Ecclesiastical writer

Arnobius of Sicca

d. c. 330 · 4th c. · 1 work

Arnobius of Sicca (died c. 330), sometimes called Arnobius the Elder or Arnobius Afer to distinguish him from a later writer of the same name, was a Latin Christian apologist of Roman Africa active during the reign of Diocletian. Before his conversion he was a distinguished and successful teacher of rhetoric at Sicca Veneria, a town on the Numidian frontier southwest of Carthage (modern El Kef, Tunisia). He had been an ardent devotee of the old gods, and he later described his former superstition vividly, recalling how he venerated oiled stones and carved images as if they held living power.

According to Jerome's Chronicle, Arnobius came to Christian faith in adult life, owing his conversion to a premonitory dream, though in his surviving work he writes dismissively of dreams. Because of his pagan past, his sincerity was doubted, notably by the local bishop, who hesitated to admit him. As a pledge of the genuineness of his new belief, Arnobius composed his sole surviving work, the seven books of the Adversus Nationes (Against the Nations), written around 303.

The Adversus Nationes was prompted in part by pagan claims that Christians had provoked the wrath of the gods and brought disaster upon Rome, arguments used to justify Diocletian's persecution. More an attack on paganism than a systematic defense of Christianity, it is classed among the apologies chiefly on the strength of its first two books; the later books describe in detail Graeco-Roman temples, idols, sacrifices, and cult practices in order to ridicule them. The work survives in essentially a single ninth-century manuscript now in Paris.

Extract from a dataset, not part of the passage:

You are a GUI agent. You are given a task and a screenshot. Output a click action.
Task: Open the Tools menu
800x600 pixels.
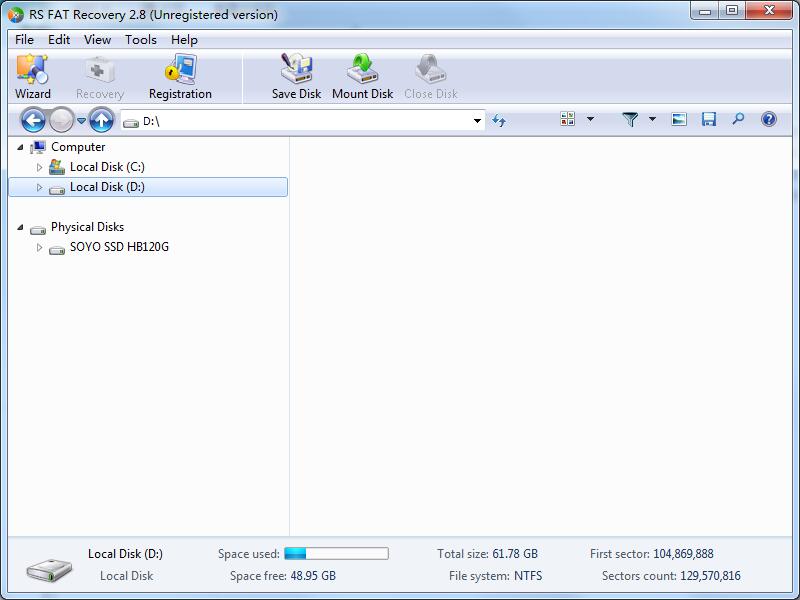[x=140, y=40]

Though a vigorous defender of Christian monotheism and the divinity of Christ, Arnobius held views that were idiosyncratic and at points unorthodox. He treated the heathen gods as real beings, though subordinate to the supreme God, and taught that the human soul was fashioned not by God but by an intermediate being and was not immortal by nature, becoming immortal only as a grace. His pupil at Sicca was Lactantius, who would become a far more careful and influential Christian writer, the author of the Divine Institutes.